Drug default is the major hurdle in the management of TB and also the cause for relapse and treatment failure due to drug resistance. Non-compliant patient remains infectious for a longer period and is more likely to develop drug resistance. Non-compliance is usually associated with complex treatment regimens involving multiple drugs, prolonged duration of administration, confusing dosage schedule and unacceptable route of administration. Knowledge about disease and treatment can influence patient decision and is essential for treatment compliance. This study evaluates the role of better patient communication and motivation by the provider in improving the compliance to chemotherapy in pulmonary TB.
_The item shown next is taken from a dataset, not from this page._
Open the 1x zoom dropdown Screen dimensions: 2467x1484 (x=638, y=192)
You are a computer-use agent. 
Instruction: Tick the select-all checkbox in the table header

A randomized control trial was conducted with newly diagnosed pulmonary TB cases in the age group 15 to 70 years attending the chest clinic of Medical College and STC, Thiruvananthapuram, Kerala. The study population of 530 patients was randomly allotted to intervention (267) and control groups (263). The intervention group was provided with daily chemotherapy, innovative communication and motivation strategy, whereas the control group received daily chemotherapy with usual motivation by Social Worker/Treatment Organizer. Information provided to the patient was understandable, unbiased, and indicated both risks & benefits. Baseline characteristics like mean age, disease severity, and pre diagnostic cost were similar in both the groups. Most of the default occurred in the initial months of chemotherapy; 76% in the control and 50% in the intervention groups occurring during the second and third months of chemotherapy. Treatment completion rate was significantly lower in the control group (63%) compared to intervention group (85%). Mortality rate was 7% and 2% for control and intervention groups respectively (p = 0.0004).

In the multivariate analysis of the study population, age, co-morbidity, income and severity of disease did not emerge as significant predictors of compliance. Significantly higher treatment completion rate among the intervention group compared to the control group indicates that to get better results, curing should be combined with caring mode in the management of TB. The study highlights the need for improved communication with patients to help them successfully complete treatment without default.